Inoltre, potrà apparire pedante e pleonastico rimarcarlo ma la sua filmografia è costellata esclusivamente da film inarrivabili e qualitativamente, artisticamente emananti venustà cinematografica veramente smagliante, osiamo dire eternamente ammaliante, in una parola magnificente.

Una storia vera fu presentato in Concorso al Festival di Cannes e, a dispetto delle parole lusinghiere appena da noi giustamente emesse nei riguardi dell’insindacabile maestria cineastica del genio Lynch, parole che certamente avrebbero già ampiamente condiviso i giurati della kermesse a cui, per l’appunto, Una storia vera partecipò, ricevendo peraltro una lunga standing ovation dopo la sua prima ufficiale dalla stampa di allora, la Critica mondiale dell’epoca rimase parzialmente interdetta e spiazzata da questa virata lynchiana decisamente poco allineata alle sue spericolate, squisitamente deliranti e grottesche incursioni trascorse da director abituato a film profondamente enigmatici ed ermetici, intrisi di sua folle poetica visionaria soventemente appartenente al proprio inscindibile e imprescindibile, strambo, magmatico, perfino esoterico excursus da regista fuori da ogni canone tipicamente classico e convenzionale.
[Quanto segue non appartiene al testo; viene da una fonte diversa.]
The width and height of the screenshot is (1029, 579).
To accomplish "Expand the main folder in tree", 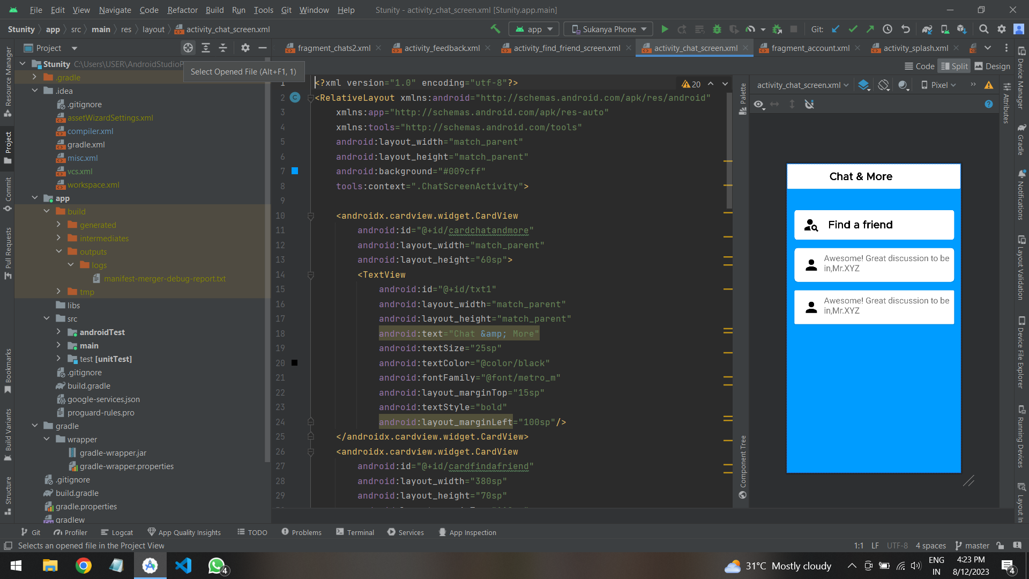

Infatti, forse assieme ad Elephant Man, Una storia vera è un film dalla trama lineare, semplicissima e lo stile di Lynch, abbandonando i suoi celeberrimi e consueti, potremmo dire, fantasiosi e funambolici, criptici e al contempo stupefacenti voli pindarici personalissimi, trova una pacata compostezza desueta rispetto, come detto, alle storie arzigogolate, anzi, ricolme di ghirigori fantasmagorici, visivamente parlando, delle sue altre passate e future prove.

Il titolo originale, difatti, di Una storia vera ha e contiene in sé un doppio significato… una storia “dritta”, straight, nel senso di chiara, autentica e limpida, diciamo genuina. Straight è anche però il cognome del suo protagonista.

Trama:

un anziano signore dell’Iowa, Alvin Straight (Richard Farnsworth), il quale vive la sua monotona, stanca vecchiaia nella sua modesta abitazione di campagna assieme alla dolce figlia Rose (Sissy Spacek), riceve all’improvviso una perturbante telefonata inaspettata.

Viene avvisato che suo fratello Lyle (Harry Dean Stanton) è stato colpito da un grave infarto ed è ora dunque malato. Rischia cioè, presto, di morire. Essendosi aggravate le sue precarie condizioni già cagionevoli di salute fisica

Al che, Alvin, malgrado non abbia più la patente in quanto gli è stata ritirata per ovvii motivi anagrafici, decide di andare a trovare Lyle col quale, da molti anni, per orgogliosi asti e vecchie, reciproche acredini mai sanate, non parla addirittura più.

Alvin si mette così in viaggio verso il Wisconsin ove abita suo fratello.

Il Wisconsin dista dallo Iowa la bellezza di circa duecentoquaranta miglia e Alvin è provvisto solamente di un trattorino rasa erba, fra l’altro, scassato e arrugginito. Sì, una carrucola più lenta di una lumaca, come si suol dire.

Una pazza impresa, dunque, la sua. Quella di avventurarsi, con un mezzo di trasporto così lento e soprattutto inaffidabile, lungo le pericolose e assai lunghe (perdonateci il voluto gioco di parole) highway sconfinate, forsanche dissestate dell’America più profonda e misteriosa.

Durante il suo interminabile, assai faticoso cammino tortuoso, Alvin fa incontri dei più disparati, incrociando gente di ogni risma ed entrando a contatto con una colorita e non sempre piacevolmente pittoresca umanità pullulata da personaggi assurdi, perfino inquietanti.

Una storia vera, tratto da un soggetto di John Roach e Mary Sweeney, abituale collaboratrice di Lynch, specialmente in veste di produttrice e montatrice (Strade perdute, Inland Empire, I segreti di Twin Peaks), e sceneggiato dagli stessi, musicato come al solito da uno straordinario Angelo Badalamenti, fotografato dall’immenso Freddie Francis, è poesia pura trasposta in immagini fulgidamente ipnotiche.

Un film che tocca molti temi con una dolcezza melanconica vertiginosa, infinitamente toccante in modo prodigioso.

Un’immane riflessione apoteotica sul tempo e sui rimpianti, sullo splendore e al contempo sull’orrore ineludibile della vita nella sua nuda semplicità emozionalmente straziante.